* WORK INSTRUCTIONS
The entries below must be copied exactly as they are.

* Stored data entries
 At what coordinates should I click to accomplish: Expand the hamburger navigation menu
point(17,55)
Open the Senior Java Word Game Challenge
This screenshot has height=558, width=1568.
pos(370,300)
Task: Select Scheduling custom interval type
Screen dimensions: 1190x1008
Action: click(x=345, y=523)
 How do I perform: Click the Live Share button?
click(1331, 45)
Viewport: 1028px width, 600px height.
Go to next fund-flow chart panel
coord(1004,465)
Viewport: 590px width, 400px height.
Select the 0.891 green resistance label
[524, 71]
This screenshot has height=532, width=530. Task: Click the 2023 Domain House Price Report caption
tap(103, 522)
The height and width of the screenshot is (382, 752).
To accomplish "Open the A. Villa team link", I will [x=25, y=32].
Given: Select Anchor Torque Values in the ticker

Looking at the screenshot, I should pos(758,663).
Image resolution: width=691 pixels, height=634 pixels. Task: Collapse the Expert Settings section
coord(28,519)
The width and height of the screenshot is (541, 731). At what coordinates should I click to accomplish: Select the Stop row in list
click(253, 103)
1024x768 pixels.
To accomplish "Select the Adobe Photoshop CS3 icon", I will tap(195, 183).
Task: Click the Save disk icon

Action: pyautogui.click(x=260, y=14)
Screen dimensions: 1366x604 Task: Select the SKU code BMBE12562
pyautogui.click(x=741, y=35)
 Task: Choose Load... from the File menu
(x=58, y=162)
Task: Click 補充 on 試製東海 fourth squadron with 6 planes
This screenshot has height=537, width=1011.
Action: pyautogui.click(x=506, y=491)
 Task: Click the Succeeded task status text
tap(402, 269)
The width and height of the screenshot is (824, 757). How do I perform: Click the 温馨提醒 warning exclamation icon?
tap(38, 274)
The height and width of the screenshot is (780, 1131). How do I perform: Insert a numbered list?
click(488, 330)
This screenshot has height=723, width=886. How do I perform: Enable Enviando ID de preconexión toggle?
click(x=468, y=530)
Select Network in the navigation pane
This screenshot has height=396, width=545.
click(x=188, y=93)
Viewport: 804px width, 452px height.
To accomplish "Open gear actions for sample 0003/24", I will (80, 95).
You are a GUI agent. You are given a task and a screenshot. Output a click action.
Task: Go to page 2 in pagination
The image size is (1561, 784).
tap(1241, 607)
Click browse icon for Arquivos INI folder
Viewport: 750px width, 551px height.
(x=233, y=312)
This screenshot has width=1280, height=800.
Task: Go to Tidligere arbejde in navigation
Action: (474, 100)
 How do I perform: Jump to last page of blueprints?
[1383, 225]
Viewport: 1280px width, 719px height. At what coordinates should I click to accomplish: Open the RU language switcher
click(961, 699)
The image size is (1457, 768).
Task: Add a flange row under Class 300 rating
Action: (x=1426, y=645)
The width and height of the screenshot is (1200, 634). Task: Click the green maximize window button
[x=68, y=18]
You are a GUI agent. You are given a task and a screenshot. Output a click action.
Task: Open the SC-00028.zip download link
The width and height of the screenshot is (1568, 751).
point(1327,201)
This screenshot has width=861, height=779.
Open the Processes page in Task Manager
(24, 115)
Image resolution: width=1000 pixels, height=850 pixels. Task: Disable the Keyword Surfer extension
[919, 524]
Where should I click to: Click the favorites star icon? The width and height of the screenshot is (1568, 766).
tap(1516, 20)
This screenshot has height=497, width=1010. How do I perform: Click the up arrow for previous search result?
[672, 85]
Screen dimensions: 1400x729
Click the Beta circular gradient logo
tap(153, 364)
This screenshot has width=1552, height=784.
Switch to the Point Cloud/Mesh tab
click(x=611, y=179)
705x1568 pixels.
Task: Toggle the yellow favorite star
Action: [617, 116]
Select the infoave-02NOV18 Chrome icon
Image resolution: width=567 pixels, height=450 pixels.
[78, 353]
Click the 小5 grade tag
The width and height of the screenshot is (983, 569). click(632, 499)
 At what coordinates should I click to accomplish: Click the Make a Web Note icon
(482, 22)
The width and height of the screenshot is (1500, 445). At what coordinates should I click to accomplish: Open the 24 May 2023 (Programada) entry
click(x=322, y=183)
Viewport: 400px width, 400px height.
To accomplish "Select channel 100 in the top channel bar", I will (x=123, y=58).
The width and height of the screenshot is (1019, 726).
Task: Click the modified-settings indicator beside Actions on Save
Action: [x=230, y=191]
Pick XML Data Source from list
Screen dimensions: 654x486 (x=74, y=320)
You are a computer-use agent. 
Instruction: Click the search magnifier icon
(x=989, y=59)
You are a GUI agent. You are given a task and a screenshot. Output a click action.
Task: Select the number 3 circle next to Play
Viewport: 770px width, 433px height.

* ANSWER SPACE
 At what coordinates should I click to accomplish: Expand the hamburger navigation menu
point(17,55)
Open the Senior Java Word Game Challenge
This screenshot has height=558, width=1568.
pos(370,300)
Task: Select Scheduling custom interval type
Screen dimensions: 1190x1008
Action: click(x=345, y=523)
 How do I perform: Click the Live Share button?
click(1331, 45)
Viewport: 1028px width, 600px height.
Go to next fund-flow chart panel
coord(1004,465)
Viewport: 590px width, 400px height.
Select the 0.891 green resistance label
[524, 71]
This screenshot has height=532, width=530. Task: Click the 2023 Domain House Price Report caption
tap(103, 522)
The height and width of the screenshot is (382, 752).
To accomplish "Open the A. Villa team link", I will [x=25, y=32].
Given: Select Anchor Torque Values in the ticker

Looking at the screenshot, I should pos(758,663).
Image resolution: width=691 pixels, height=634 pixels. Task: Collapse the Expert Settings section
coord(28,519)
The width and height of the screenshot is (541, 731). At what coordinates should I click to accomplish: Select the Stop row in list
click(253, 103)
1024x768 pixels.
To accomplish "Select the Adobe Photoshop CS3 icon", I will tap(195, 183).
Task: Click the Save disk icon

Action: pyautogui.click(x=260, y=14)
Screen dimensions: 1366x604 Task: Select the SKU code BMBE12562
pyautogui.click(x=741, y=35)
 Task: Choose Load... from the File menu
(x=58, y=162)
Task: Click 補充 on 試製東海 fourth squadron with 6 planes
This screenshot has height=537, width=1011.
Action: pyautogui.click(x=506, y=491)
 Task: Click the Succeeded task status text
tap(402, 269)
The width and height of the screenshot is (824, 757). How do I perform: Click the 温馨提醒 warning exclamation icon?
tap(38, 274)
The height and width of the screenshot is (780, 1131). How do I perform: Insert a numbered list?
click(488, 330)
This screenshot has height=723, width=886. How do I perform: Enable Enviando ID de preconexión toggle?
click(x=468, y=530)
Select Network in the navigation pane
This screenshot has height=396, width=545.
click(x=188, y=93)
Viewport: 804px width, 452px height.
To accomplish "Open gear actions for sample 0003/24", I will (80, 95).
You are a GUI agent. You are given a task and a screenshot. Output a click action.
Task: Go to page 2 in pagination
The image size is (1561, 784).
tap(1241, 607)
Click browse icon for Arquivos INI folder
Viewport: 750px width, 551px height.
(x=233, y=312)
This screenshot has width=1280, height=800.
Task: Go to Tidligere arbejde in navigation
Action: (474, 100)
 How do I perform: Jump to last page of blueprints?
[1383, 225]
Viewport: 1280px width, 719px height. At what coordinates should I click to accomplish: Open the RU language switcher
click(961, 699)
The image size is (1457, 768).
Task: Add a flange row under Class 300 rating
Action: (x=1426, y=645)
The width and height of the screenshot is (1200, 634). Task: Click the green maximize window button
[x=68, y=18]
You are a GUI agent. You are given a task and a screenshot. Output a click action.
Task: Open the SC-00028.zip download link
The width and height of the screenshot is (1568, 751).
point(1327,201)
This screenshot has width=861, height=779.
Open the Processes page in Task Manager
(24, 115)
Image resolution: width=1000 pixels, height=850 pixels. Task: Disable the Keyword Surfer extension
[919, 524]
Where should I click to: Click the favorites star icon? The width and height of the screenshot is (1568, 766).
tap(1516, 20)
This screenshot has height=497, width=1010. How do I perform: Click the up arrow for previous search result?
[672, 85]
Screen dimensions: 1400x729
Click the Beta circular gradient logo
tap(153, 364)
This screenshot has width=1552, height=784.
Switch to the Point Cloud/Mesh tab
click(x=611, y=179)
705x1568 pixels.
Task: Toggle the yellow favorite star
Action: [617, 116]
Select the infoave-02NOV18 Chrome icon
Image resolution: width=567 pixels, height=450 pixels.
[78, 353]
Click the 小5 grade tag
The width and height of the screenshot is (983, 569). click(632, 499)
 At what coordinates should I click to accomplish: Click the Make a Web Note icon
(482, 22)
The width and height of the screenshot is (1500, 445). At what coordinates should I click to accomplish: Open the 24 May 2023 (Programada) entry
click(x=322, y=183)
Viewport: 400px width, 400px height.
To accomplish "Select channel 100 in the top channel bar", I will (x=123, y=58).
The width and height of the screenshot is (1019, 726).
Task: Click the modified-settings indicator beside Actions on Save
Action: [x=230, y=191]
Pick XML Data Source from list
Screen dimensions: 654x486 (x=74, y=320)
You are a computer-use agent. 
Instruction: Click the search magnifier icon
(x=989, y=59)
You are a GUI agent. You are given a task and a screenshot. Output a click action.
Task: Select the number 3 circle next to Play
Viewport: 770px width, 433px height.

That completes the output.